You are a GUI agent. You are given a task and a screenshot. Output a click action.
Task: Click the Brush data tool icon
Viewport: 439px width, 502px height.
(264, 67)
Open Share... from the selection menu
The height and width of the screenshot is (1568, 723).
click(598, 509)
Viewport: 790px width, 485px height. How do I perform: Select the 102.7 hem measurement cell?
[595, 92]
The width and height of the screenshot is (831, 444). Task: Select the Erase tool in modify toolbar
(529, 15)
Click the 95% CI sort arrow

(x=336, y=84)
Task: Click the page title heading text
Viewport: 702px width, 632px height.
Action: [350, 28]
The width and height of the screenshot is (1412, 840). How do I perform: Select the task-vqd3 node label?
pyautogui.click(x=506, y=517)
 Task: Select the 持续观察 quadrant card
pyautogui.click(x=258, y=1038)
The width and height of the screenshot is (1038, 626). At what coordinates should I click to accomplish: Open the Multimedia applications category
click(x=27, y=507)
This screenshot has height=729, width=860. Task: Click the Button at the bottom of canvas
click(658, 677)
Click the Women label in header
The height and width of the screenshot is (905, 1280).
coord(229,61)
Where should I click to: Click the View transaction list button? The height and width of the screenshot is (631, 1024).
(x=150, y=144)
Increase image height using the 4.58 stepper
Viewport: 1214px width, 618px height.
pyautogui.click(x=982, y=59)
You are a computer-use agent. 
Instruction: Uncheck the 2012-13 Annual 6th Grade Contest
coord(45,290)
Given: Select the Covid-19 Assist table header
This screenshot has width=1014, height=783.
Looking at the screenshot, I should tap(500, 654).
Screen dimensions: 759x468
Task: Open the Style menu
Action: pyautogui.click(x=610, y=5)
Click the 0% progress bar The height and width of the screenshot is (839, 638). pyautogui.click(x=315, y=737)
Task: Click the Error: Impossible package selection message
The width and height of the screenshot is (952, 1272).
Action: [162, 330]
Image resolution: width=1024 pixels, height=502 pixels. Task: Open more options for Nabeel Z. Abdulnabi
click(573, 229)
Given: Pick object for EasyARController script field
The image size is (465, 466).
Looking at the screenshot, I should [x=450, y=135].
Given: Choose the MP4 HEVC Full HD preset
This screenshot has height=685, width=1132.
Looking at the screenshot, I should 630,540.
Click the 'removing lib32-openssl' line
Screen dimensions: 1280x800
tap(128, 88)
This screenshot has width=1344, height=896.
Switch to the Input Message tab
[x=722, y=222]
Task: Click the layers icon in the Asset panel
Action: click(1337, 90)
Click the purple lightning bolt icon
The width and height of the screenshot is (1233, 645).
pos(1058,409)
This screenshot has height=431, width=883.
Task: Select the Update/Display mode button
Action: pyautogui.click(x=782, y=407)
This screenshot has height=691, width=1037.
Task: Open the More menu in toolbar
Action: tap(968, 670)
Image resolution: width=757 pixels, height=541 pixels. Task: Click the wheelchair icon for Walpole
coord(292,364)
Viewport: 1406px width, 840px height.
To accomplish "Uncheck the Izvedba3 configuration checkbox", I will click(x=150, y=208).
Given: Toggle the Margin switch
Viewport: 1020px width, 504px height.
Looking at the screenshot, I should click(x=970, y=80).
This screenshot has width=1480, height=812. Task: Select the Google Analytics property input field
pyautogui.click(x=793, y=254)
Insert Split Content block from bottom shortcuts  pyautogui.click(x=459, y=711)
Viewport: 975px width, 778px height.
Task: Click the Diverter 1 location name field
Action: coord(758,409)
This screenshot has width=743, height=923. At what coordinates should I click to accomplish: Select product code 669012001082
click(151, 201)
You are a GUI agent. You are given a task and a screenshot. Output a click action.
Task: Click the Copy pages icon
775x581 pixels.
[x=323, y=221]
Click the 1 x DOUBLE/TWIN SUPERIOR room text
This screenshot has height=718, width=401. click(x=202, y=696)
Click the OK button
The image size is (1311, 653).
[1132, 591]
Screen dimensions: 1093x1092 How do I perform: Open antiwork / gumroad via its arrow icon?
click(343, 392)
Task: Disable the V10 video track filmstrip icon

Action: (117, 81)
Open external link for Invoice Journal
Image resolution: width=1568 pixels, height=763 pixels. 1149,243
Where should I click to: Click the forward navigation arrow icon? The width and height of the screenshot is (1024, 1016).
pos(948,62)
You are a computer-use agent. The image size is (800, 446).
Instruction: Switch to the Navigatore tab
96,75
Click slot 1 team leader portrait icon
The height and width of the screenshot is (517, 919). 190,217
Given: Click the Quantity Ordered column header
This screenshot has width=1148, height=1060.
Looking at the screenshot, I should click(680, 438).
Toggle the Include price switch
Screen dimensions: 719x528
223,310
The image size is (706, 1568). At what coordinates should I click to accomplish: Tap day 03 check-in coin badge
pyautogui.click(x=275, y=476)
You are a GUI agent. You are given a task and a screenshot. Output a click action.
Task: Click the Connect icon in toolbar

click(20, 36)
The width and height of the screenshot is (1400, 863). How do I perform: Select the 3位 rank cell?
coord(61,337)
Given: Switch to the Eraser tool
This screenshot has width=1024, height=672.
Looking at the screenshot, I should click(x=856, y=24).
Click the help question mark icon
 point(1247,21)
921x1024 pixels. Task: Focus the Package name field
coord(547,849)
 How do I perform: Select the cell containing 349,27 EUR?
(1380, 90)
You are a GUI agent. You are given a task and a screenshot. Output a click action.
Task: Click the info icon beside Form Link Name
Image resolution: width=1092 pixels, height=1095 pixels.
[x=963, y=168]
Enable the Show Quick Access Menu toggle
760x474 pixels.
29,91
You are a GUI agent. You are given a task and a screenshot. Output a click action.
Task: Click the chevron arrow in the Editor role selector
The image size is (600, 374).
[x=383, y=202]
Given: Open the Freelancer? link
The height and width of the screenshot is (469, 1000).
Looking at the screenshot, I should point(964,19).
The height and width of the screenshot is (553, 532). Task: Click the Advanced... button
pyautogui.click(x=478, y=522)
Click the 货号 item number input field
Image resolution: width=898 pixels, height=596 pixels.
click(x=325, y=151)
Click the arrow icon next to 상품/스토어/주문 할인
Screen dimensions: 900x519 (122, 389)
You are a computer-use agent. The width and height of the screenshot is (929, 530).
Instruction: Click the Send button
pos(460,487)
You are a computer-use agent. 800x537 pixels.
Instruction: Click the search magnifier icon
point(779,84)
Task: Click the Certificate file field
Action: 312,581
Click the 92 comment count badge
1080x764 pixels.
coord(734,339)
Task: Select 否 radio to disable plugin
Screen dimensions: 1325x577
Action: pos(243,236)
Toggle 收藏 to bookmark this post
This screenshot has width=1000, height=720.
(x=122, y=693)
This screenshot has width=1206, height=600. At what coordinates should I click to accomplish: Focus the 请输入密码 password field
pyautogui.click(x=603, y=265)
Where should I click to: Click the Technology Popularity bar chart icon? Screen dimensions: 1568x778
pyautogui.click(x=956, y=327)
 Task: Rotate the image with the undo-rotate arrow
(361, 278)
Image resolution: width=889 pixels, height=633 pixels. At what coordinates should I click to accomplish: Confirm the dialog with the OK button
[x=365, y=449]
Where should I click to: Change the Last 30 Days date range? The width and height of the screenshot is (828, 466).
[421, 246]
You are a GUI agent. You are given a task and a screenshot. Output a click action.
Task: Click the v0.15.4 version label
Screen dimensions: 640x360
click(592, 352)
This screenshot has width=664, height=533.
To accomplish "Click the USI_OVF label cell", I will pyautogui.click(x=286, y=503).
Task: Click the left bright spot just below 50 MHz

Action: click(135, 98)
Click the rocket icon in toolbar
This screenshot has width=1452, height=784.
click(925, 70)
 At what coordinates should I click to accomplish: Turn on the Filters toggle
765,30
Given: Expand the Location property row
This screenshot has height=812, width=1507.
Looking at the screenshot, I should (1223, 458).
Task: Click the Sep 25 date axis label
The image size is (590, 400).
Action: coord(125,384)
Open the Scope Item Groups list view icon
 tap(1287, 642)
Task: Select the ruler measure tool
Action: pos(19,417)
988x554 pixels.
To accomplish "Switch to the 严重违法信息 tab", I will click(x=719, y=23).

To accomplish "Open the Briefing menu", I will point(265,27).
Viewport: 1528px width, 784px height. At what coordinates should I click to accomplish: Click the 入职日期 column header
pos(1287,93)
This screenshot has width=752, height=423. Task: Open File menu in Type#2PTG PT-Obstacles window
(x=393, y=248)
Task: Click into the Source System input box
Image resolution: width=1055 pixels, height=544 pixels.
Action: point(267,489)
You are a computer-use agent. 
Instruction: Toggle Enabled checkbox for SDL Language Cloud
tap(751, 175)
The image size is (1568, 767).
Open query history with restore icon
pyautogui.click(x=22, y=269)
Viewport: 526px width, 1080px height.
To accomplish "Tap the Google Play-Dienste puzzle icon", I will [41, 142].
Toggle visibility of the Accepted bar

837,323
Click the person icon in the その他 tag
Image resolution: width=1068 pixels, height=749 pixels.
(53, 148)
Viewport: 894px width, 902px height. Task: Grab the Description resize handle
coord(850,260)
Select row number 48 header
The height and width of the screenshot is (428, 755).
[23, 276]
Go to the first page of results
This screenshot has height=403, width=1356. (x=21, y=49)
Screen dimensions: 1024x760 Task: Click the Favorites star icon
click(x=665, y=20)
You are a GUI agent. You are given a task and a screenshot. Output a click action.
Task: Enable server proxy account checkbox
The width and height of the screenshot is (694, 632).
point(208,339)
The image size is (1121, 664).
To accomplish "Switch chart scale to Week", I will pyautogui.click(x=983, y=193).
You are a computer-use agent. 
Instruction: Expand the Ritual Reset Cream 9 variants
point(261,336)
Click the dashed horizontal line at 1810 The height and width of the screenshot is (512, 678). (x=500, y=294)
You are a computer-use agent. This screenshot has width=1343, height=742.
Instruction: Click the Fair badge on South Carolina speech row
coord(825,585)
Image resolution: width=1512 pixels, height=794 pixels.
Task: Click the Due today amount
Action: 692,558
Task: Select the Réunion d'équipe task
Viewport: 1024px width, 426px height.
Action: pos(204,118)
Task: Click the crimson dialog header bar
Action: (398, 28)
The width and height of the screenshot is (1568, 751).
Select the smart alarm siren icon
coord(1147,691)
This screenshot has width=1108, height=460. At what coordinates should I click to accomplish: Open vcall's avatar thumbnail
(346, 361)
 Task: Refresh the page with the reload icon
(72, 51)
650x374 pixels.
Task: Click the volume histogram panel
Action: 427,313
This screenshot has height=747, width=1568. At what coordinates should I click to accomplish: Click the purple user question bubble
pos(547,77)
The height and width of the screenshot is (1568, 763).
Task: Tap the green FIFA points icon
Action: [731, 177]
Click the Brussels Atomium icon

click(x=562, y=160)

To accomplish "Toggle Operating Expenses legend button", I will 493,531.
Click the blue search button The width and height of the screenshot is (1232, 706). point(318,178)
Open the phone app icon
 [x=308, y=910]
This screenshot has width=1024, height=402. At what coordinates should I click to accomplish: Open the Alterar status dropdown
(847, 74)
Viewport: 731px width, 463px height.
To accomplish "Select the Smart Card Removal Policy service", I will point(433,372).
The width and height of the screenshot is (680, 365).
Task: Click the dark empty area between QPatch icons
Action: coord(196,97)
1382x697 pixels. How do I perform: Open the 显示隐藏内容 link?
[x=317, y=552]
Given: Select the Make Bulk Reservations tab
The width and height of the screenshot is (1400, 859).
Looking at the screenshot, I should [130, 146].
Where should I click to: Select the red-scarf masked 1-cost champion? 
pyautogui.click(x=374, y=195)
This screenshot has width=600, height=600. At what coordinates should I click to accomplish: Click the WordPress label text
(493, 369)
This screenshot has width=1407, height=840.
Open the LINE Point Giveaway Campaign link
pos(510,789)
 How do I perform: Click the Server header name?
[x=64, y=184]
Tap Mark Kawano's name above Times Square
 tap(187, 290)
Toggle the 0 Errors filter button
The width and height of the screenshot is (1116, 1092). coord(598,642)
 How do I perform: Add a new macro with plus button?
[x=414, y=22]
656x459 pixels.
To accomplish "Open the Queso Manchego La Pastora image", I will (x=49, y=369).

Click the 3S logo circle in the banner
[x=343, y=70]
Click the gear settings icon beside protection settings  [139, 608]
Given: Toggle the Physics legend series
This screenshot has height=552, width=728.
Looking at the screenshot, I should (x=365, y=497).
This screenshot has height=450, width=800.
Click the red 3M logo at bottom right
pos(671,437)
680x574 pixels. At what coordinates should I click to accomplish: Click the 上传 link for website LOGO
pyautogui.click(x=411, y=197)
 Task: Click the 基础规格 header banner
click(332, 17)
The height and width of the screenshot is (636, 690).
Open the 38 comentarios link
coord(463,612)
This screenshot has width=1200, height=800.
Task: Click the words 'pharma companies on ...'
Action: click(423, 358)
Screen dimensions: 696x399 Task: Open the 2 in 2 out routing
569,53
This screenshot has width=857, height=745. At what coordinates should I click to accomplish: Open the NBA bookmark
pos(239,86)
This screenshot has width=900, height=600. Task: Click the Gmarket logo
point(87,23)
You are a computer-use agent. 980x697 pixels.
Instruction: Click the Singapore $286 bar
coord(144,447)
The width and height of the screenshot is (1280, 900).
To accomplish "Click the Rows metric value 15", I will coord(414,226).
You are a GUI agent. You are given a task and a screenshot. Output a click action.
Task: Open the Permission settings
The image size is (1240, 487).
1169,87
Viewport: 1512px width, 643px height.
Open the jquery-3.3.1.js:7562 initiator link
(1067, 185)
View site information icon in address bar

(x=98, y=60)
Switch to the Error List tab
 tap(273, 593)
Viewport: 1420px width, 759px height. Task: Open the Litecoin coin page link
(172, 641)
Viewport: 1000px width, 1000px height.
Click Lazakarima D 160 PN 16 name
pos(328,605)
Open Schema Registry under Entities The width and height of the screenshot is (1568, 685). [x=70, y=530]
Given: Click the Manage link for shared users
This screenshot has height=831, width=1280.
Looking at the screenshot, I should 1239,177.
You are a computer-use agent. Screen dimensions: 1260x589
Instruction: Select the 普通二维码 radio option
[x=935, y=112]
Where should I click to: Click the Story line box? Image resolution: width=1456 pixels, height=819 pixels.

☆ ☆ ☆ ☆ ☆ ☆ ☆

*WORK TO COMPLETE*
Look above for the line holding "The height and width of the screenshot is (469, 1000).". Print it and every line after it, exactly, through the line holding "You are a computer-use agent. The width".

*SOLUTION FOR THIS EXERCISE*
The height and width of the screenshot is (469, 1000).
Looking at the screenshot, I should point(964,19).
The height and width of the screenshot is (553, 532). Task: Click the Advanced... button
pyautogui.click(x=478, y=522)
Click the 货号 item number input field
Image resolution: width=898 pixels, height=596 pixels.
click(x=325, y=151)
Click the arrow icon next to 상품/스토어/주문 할인
Screen dimensions: 900x519 (122, 389)
You are a computer-use agent. The width and height of the screenshot is (929, 530).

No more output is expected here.